Three.jsで積分領域を可視化する (THREE.LatheBufferGeometryを使って回転体を作る)

序章

Three.jsを利用することで, 比較的容易にWeb上で3Dモデルを作成することができる. 本稿では, Three.jsを用いて, 積分領域の可視化に取り組む.

今回扱う問題は, 回転体の体積を求める問題である. そこで, 回転体の形状を作成することを目指す.

数学的には, 断面の形状を求めてそれを円柱座標で書けば良い. Three.jsでは, THREE.LatheBufferGeometryを用いることで, 同様の発想で回転体を生成することができる.
正確には, 2次元領域の境界を点列(2次元ベクトルの配列)の形で与えることで, $y$軸回りの回転体を作ることができる.

さて, 以下が考える問題である.

問題

(京都大学2007文系2)
$3$次関数 $y = x^3 - 2 x^2 - x + 2$ のグラフ上の点 $(1, 0)$ における接線を $l$ とする. この$3$次関数のグラフと接線 $l$ で囲まれた部分を $x$ 軸の回りに回転して立体を作る. その立体の体積を求めよ.

方針

接線 $l$ は, $y = -2 x + 2 $ と書ける. また, $y = x^3 - 2 x^2 - x + 2$ と $y = -2 x + 2 $ は $ x = 0, 1$ で交わる.
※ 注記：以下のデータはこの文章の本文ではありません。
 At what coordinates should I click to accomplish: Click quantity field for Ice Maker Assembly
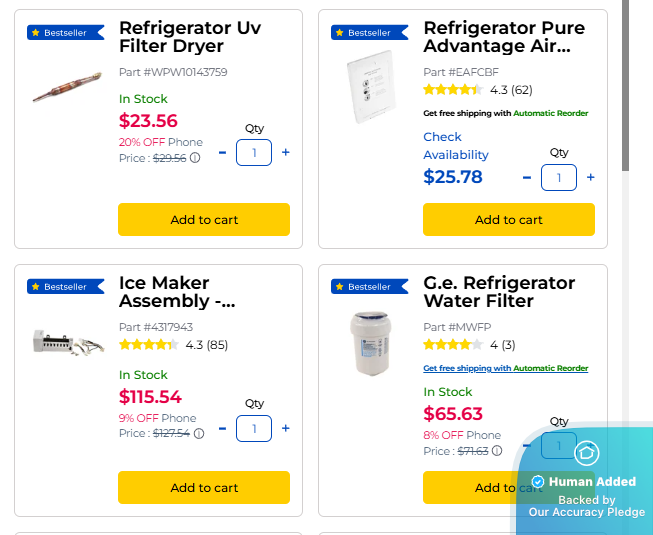(x=254, y=429)
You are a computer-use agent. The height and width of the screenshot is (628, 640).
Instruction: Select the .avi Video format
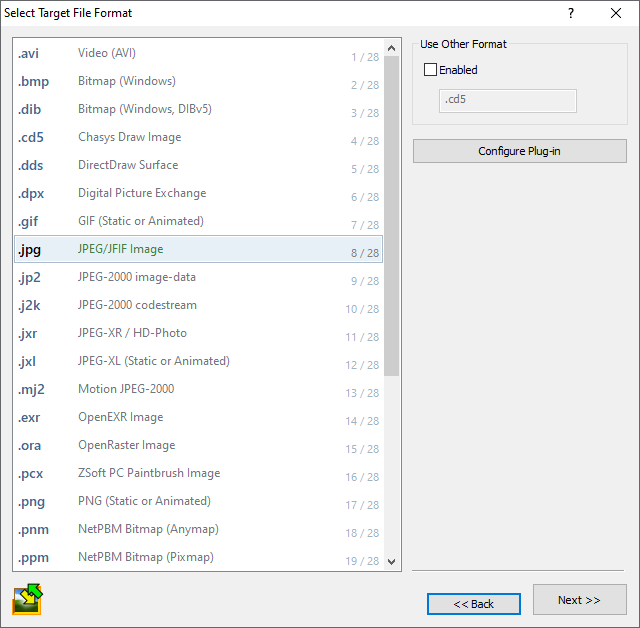coord(198,53)

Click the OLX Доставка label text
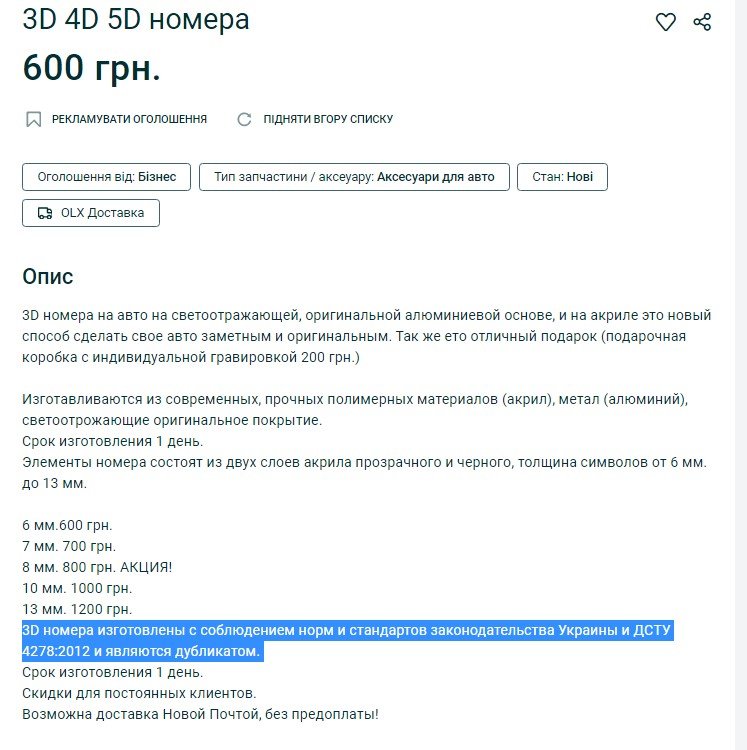coord(102,213)
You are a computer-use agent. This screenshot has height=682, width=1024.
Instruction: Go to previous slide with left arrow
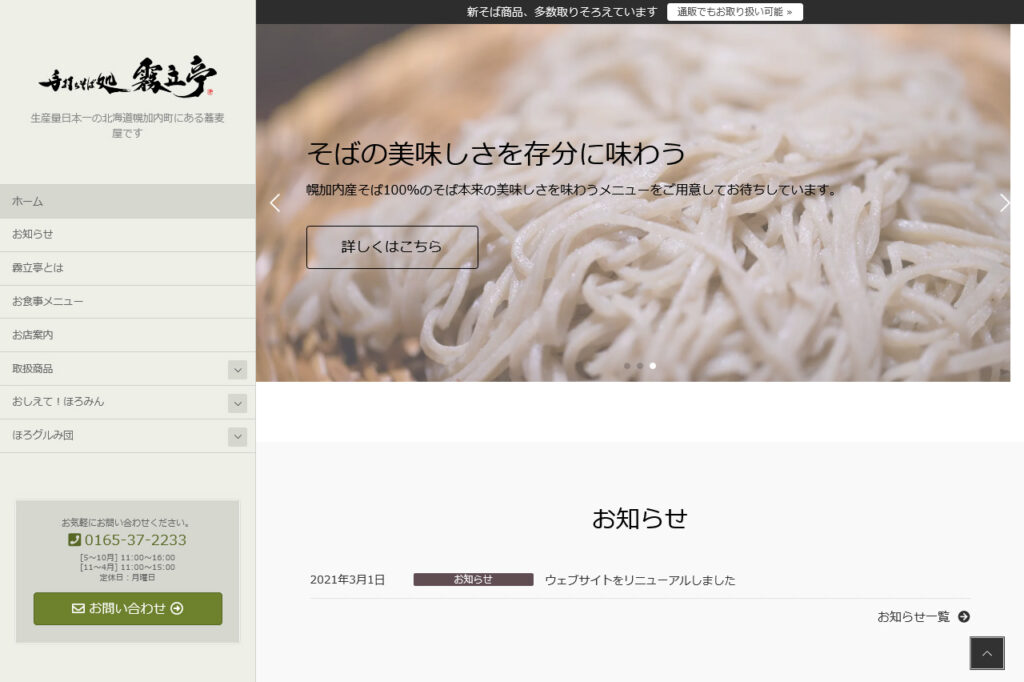coord(275,203)
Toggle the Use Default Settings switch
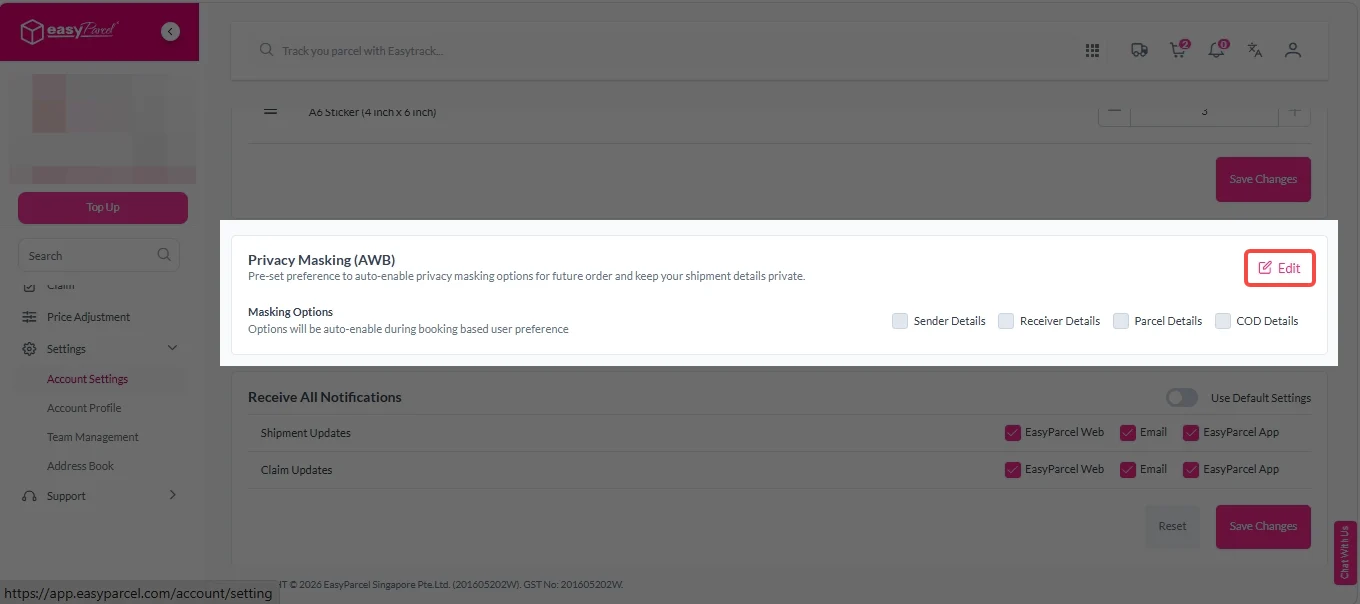This screenshot has width=1360, height=604. [1181, 398]
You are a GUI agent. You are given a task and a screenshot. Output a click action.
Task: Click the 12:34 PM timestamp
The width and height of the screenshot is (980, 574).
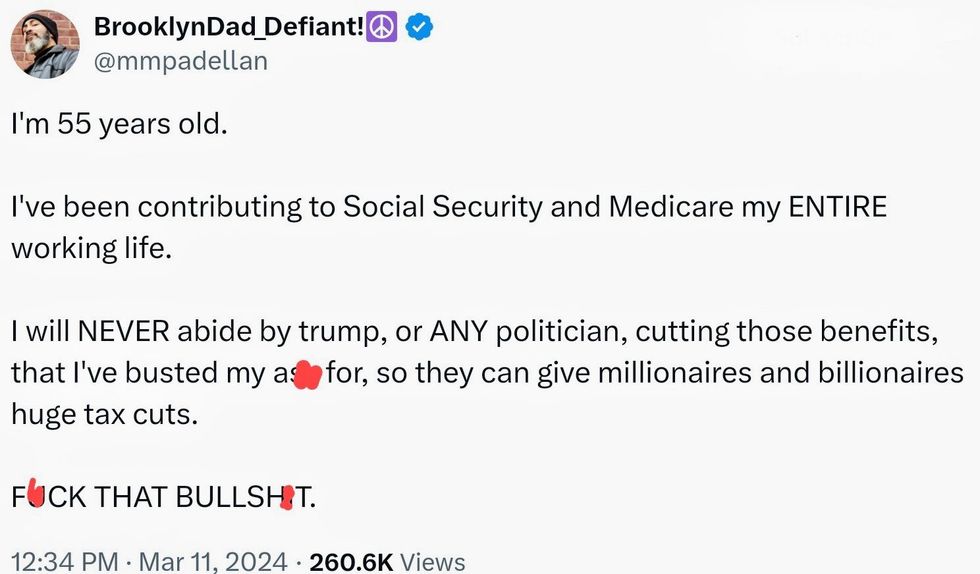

それゆえ, $f(x) = x^3 - 2 x^2 - x + 2$ と $g(x) = -2 x + 2 $ について, $ x \in [0, 1]$ の範囲で頂点の組 $(x, f(x))$ と $(x, g(x))$ を生成し, そこからTHREE.LatheBufferGeometry を使って回転体を作ればよい.

なお, 点列の順番には意味があるので, 閉曲線を描くように点列を作成する必要がある.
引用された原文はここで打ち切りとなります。